BACKGROUND: Current anti-dementia drugs cannot benefit mild cognitive impairment (MCI). Sodium benzoate (a D-amino acid oxidase [DAO] inhibitor) has been found to improve the cognitive function of patients with early-phase Alzheimer's disease (mild Alzheimer's disease or MCI). However, its effect on brain function remains unknown. This study aimed to evaluate the influence of benzoate on functional magnetic resonance imaging in patients with amnestic MCI.
METHODS: This was a 24-week, randomized, double-blind, placebo-controlled trial that enrolled 21 patients with amnestic MCI and allocated them randomly to either of 2 treatment groups: (1) benzoate group (250-1500 mg/d), or (2) placebo group. We assessed the patients' working memory, verbal learning and memory, and resting-state functional magnetic resonance imaging and regional homogeneity (ReHo) maps at baseline and endpoint.
RESULTS: Resting-state ReHo decreased in right orbitofrontal cortex after benzoate treatment but did not change after placebo. Moreover, after benzoate treatment, the change in working memory was positively correlated with the change in ReHo in right precentral gyrus and right middle occipital gyrus; and the change in verbal learning and memory was positively correlated with the change in ReHo in left precuneus. In contrast, after placebo treatment, the change in working memory or in verbal learning and memory was not correlated with the change in ReHo in any brain region.
CONCLUSION: The current study is the first to our knowledge to demonstrate that a DAO inhibitor, sodium benzoate herein, can alter brain activity as well as cognitive functions in individuals with MCI. The preliminary finding lends supports for DAO inhibition as a novel approach for early dementing processes.

This is the first study to our knowledge exploring the effect of an N-methyl-D-aspartate receptor (NMDAR) enhancer (sodium benzoate) on brain activity in the individuals with mild cognitive impairment (MCI). The benzoate treatment decreased regional homogeneity (ReHo) in the right orbitofrontal cortex, while placebo treatment did not alter ReHo. These results may indicate the possible brain mechanisms for the treatment of benzoate on MCI patients. The results may contribute to the elucidation of the pathophysiology of MCI and the development of novel therapy to enhance NMDAR.

Introduction

Mild cognitive impairment (MCI) is a slight cognitive impairment that is accompanied by mostly normal function in processes that control the performance of daily activities (Levey et al., 2006).
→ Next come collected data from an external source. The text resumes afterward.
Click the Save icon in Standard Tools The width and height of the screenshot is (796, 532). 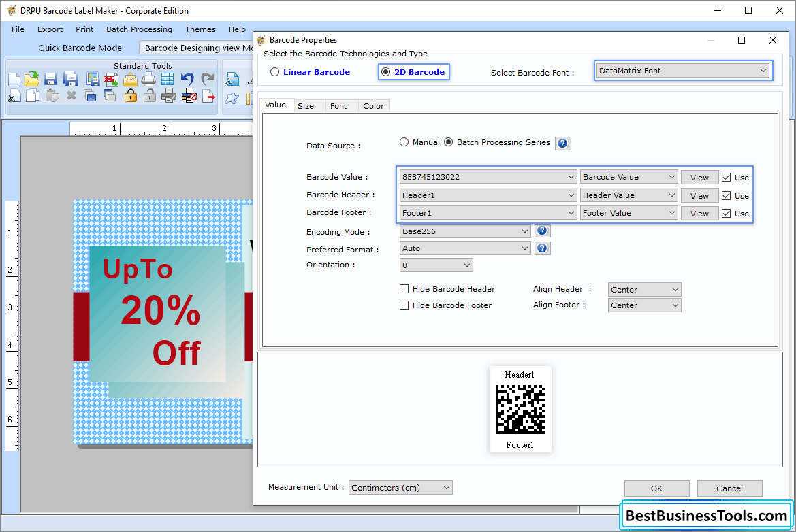coord(50,78)
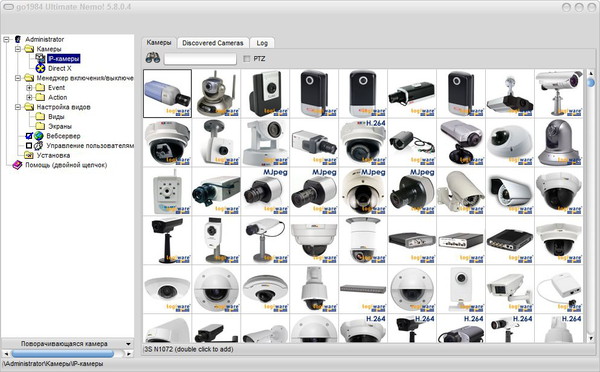Select the IP-камеры tree item
Viewport: 600px width, 372px height.
[64, 59]
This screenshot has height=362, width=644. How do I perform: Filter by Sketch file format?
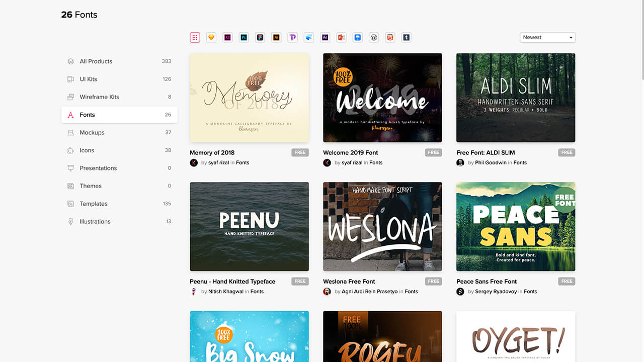coord(211,37)
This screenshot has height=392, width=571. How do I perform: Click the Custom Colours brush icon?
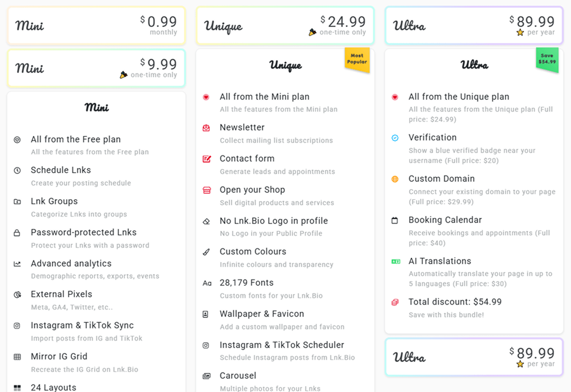(207, 251)
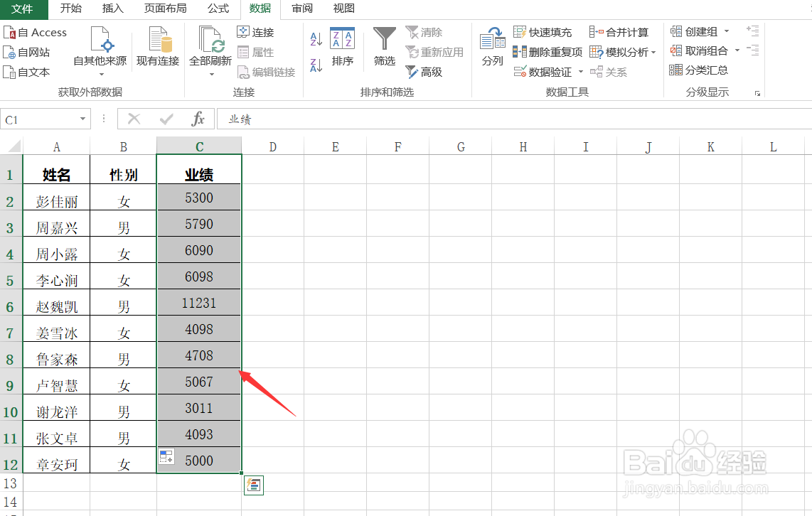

The concept of MCI was developed in an attempt to recognize dementia in its earliest clinically expressed form (Bowen et al., 1997; Boeve, 2012). MCI, particularly amnestic MCI (aMCI), is a risk factor or a prodromal stage of Alzheimer’s disease (AD).
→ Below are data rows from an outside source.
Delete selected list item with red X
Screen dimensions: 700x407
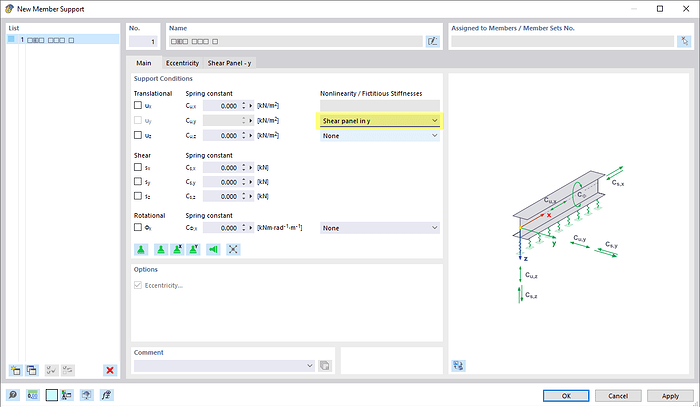110,370
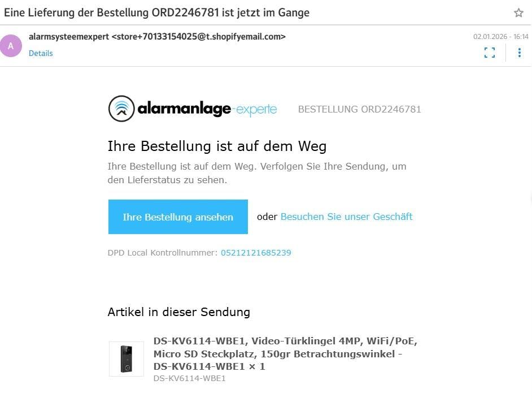
Task: Click the email subject line with ORD2246781
Action: click(x=157, y=12)

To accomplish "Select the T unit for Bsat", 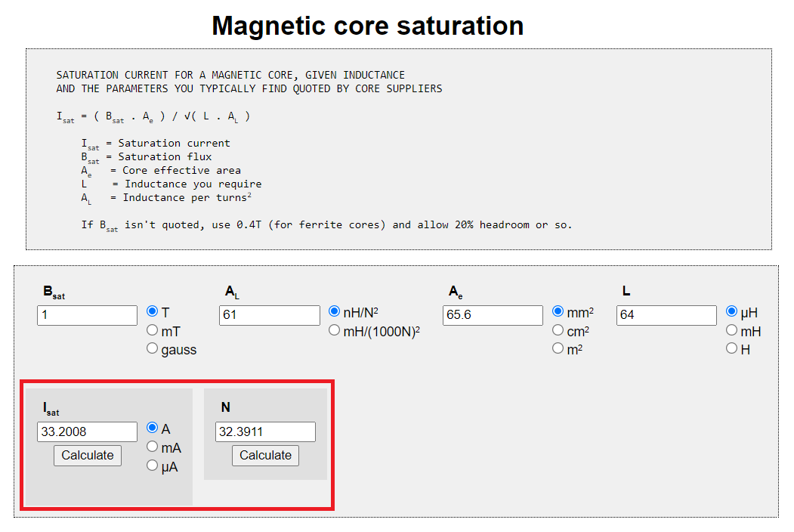I will [x=153, y=312].
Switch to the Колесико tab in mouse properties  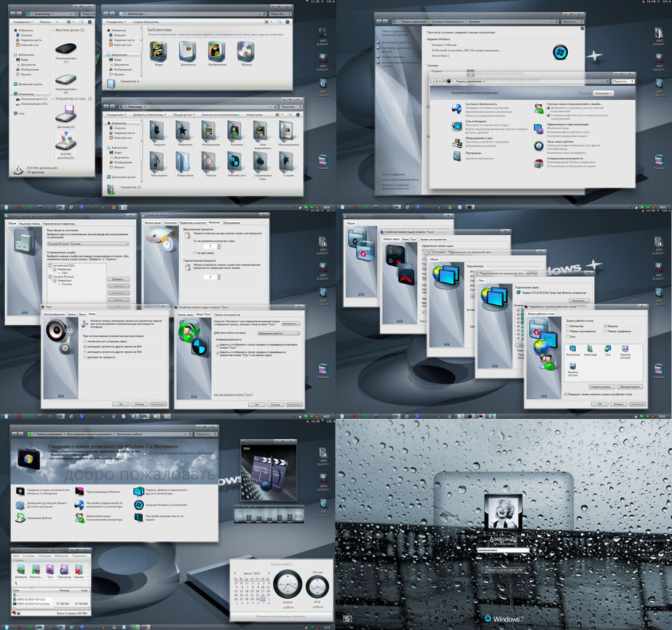(214, 221)
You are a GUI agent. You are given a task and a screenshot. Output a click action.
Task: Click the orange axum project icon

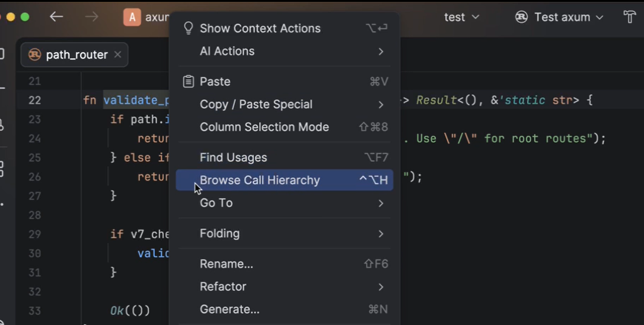pyautogui.click(x=132, y=17)
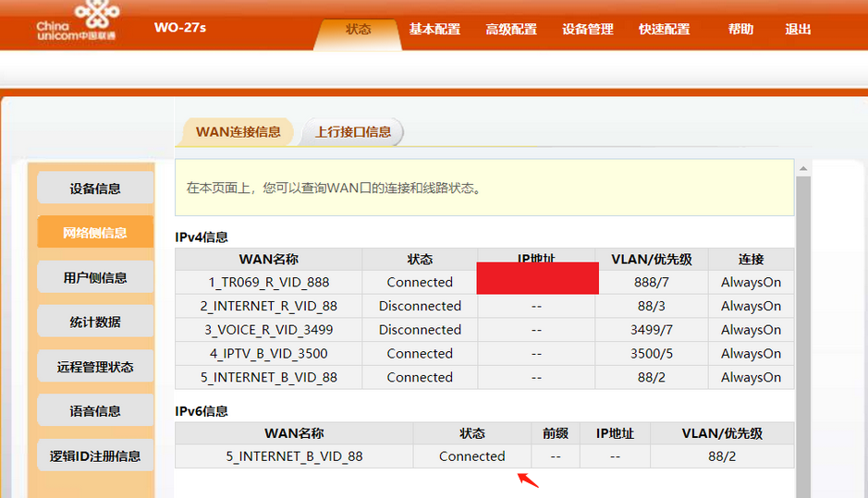
Task: Open 逻辑ID注册信息 sidebar item
Action: (95, 455)
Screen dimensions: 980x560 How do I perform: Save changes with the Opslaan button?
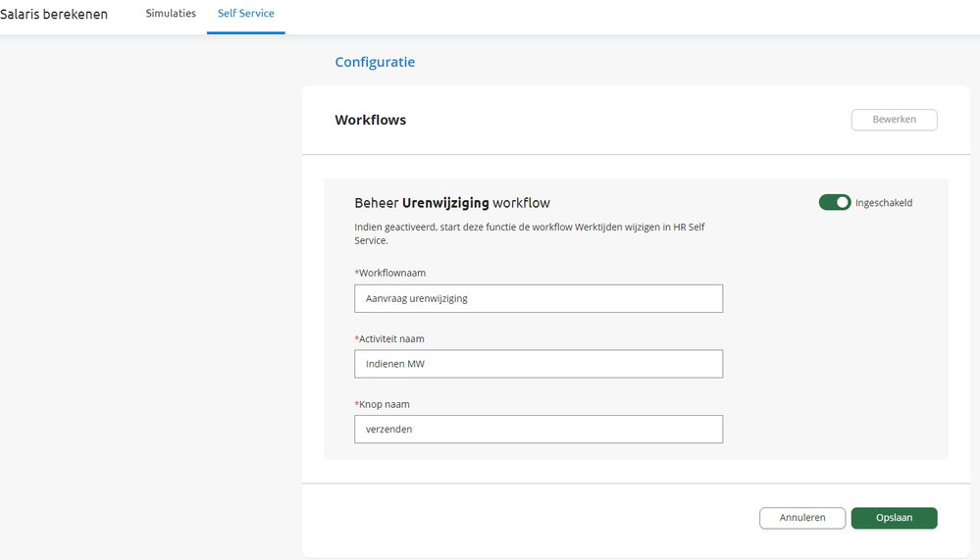tap(894, 518)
Acetylcholinesterase inhibitors (AChEIs) have been developed for treating AD, especially mild-moderate AD (Birks, 2006; Burns et al., 2006). However, AChEIs are not recommended for the treatment of MCI because of the weak beneficial effects (Fellgiebel, 2007). Memantine, an N-methyl-D-aspartate (NMDA) receptor (NMDAR) antagonist, has been used to treat moderate-severe AD based on the “glutamate excitotoxicity theory” (Reisberg et al., 2003; Scarpini et al., 2003) but not for mild AD (Schneider et al., 2011). Moreover, MCI is not effectively treated by memantine either (O’Brien et al., 2011). The poor efficacy of AChEIs and memantine for MCI implies that there should be other mechanism(s) underlying the pathogenesis of MCI.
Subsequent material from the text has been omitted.